Verweerder heeft verzoeker meegedeeld dat zijn uitkering op grond van de Participatiewet (Pw) per 1 mei 2023 niet meer wordt uitbetaald. Hiertegen heeft verzoeker bezwaar gemaakt en de voorzieningenrechter verzocht om een voorlopige voorziening te treffen.
1.2.
Bij besluit van 23 juni 2023 heeft verweerder de Pw-uitkering van verzoeker met ingang van 9 oktober 2021 ingetrokken en beëindigd per 23 juni 2023. Verzoeker heeft hiertegen bezwaar gemaakt en medegedeeld dat het verzoek om voorlopige voorziening beschouwd moet worden te zijn ingediend hangende dit bezwaar.
1.3.
De voorzieningenrechter heeft het verzoek op 30 juni 2023 op zitting behandeld. Hieraan hebben deelgenomen: verzoeker, de gemachtigde van verzoeker en de gemachtigde van verweerder.

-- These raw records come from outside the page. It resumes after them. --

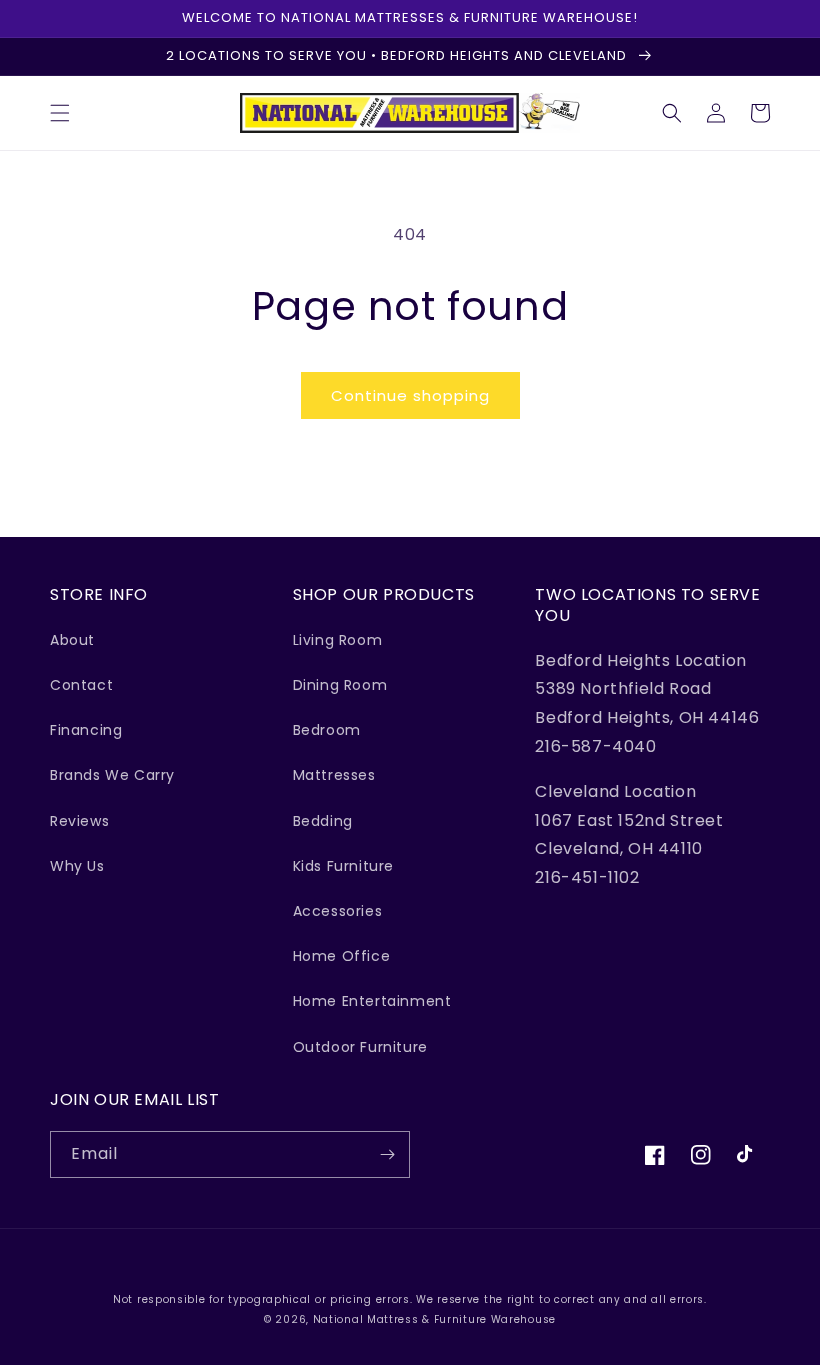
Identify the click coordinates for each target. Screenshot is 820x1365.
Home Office (342, 956)
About (72, 640)
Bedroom (327, 730)
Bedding (323, 821)
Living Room (338, 640)
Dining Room (340, 685)
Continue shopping (410, 395)
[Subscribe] (387, 1154)
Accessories (338, 911)
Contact (81, 685)
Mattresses (334, 775)
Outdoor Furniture (360, 1047)
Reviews (79, 821)
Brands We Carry (112, 775)
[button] (60, 113)
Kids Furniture (343, 866)
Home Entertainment (372, 1001)
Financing (86, 730)
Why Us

Totstandkoming van het besluit

2. Verzoeker ontvangt sinds 9 oktober 2021 een uitkering op grond van de Pw naar de norm alleenstaande. Verweerder is een heronderzoek gestart naar de feitelijke woonsituatie.
3. Uit dit rechtmatigheidsonderzoek blijkt volgens verweerder dat verzoeker over de periode 1 januari tot en met 31 december 2022 een stroomverbruik van 590 kWh en een gasverbruik van 150 m3 heeft. Het waterverbruik was in de periode 9 oktober 2021 tot en met 7 december 2022 7m3. Dit verbruik is veel lager dan het gemiddelde verbruik volgens het Nibud. Het water- en gasverbruik is extreem laag. De bevindingen ten aanzien van het waterverbruik komen niet overeen met de verklaring van verzoeker. Op 15 december 2022 is verzoeker geïnformeerd over de bevindingen. Volgens verweerder is vervolgens mogelijk een vooropgezet tijdelijk verblijf op het inschrijfadres aangevangen, nu het verbruik vanaf januari 2023 is gestegen. Uit de bankafschriften blijkt volgens verweerder dat de meeste pintransacties hebben plaatsgevonden in [plaats 1] en [plaats 2] . Verzoeker heeft een huisarts en apotheek in [plaats 1] . Op 5 april 2023 is met verzoeker gesproken en heeft aansluitend een huisbezoek plaatsgevonden. Er is toen onder meer gezien dat er weinig voedsel in de koelkast was en dat op de fruitschaal gerimpelde appels lagen. Er was geen kledingkast aanwezig. De woning zag er onbewoond uit. Ook is geen doordringende rookgeur waargenomen, noch is er nicotine aanslag op de muren, terwijl verzoeker een fanatiek roker is. Ook heeft een omgevingsonderzoek plaatsgevonden. Volgens verweerder zijn daaruit elkaar tegensprekende, elkaar wederzijds uitsluitende verklaringen naar voren gekomen. Enerzijds wordt verklaard dat de woning niet in gebruik is, anderzijds dat verzoeker er altijd is. Op basis van het onderzoek heeft verweerder besloten de uitkering in te trekken per 9 oktober 2021 en te beëindigen per 23 juni 2023.
Standpunten verzoeker
4. Verzoeker verzoekt een voorlopige voorziening te treffen inhoudende het met terugwerkende kracht doen schorsen van het bestreden besluit, dan wel het doen toekennen van een voorschot per datum van het inleidend verzoek (7 juni 2023) ter hoogte van de bijstandsnorm van verzoeker, tot zes weken na de beslissing in de bodemzaak.
4.1
Verzoeker voert aan dat er sprake is van een onvolledig dossier. Er is meermaals aan verweerder verzocht om (onderliggende) stukken te verstrekken. Verweerder heeft hier alleen per mail van 9 juni 2023 op gereageerd. Door verweerder is op 27 juni 2023 medegedeeld dat er geen verdere stukken voorhanden zijn. Zonder de ontbrekende stukken kan niet worden getoetst: de rechtmatigheid van verkrijging alsmede de juistheid van de verbruiksgegevens water/gas/elektra, de rechtmatigheid van het huisbezoek en de juistheid van verslaglegging daarvan, de juistheid van vastlegging van het buurtonderzoek, de juistheid van verslaglegging van het rechtmatigheidsgesprek en de juistheid van verslaglegging van de bankmutaties.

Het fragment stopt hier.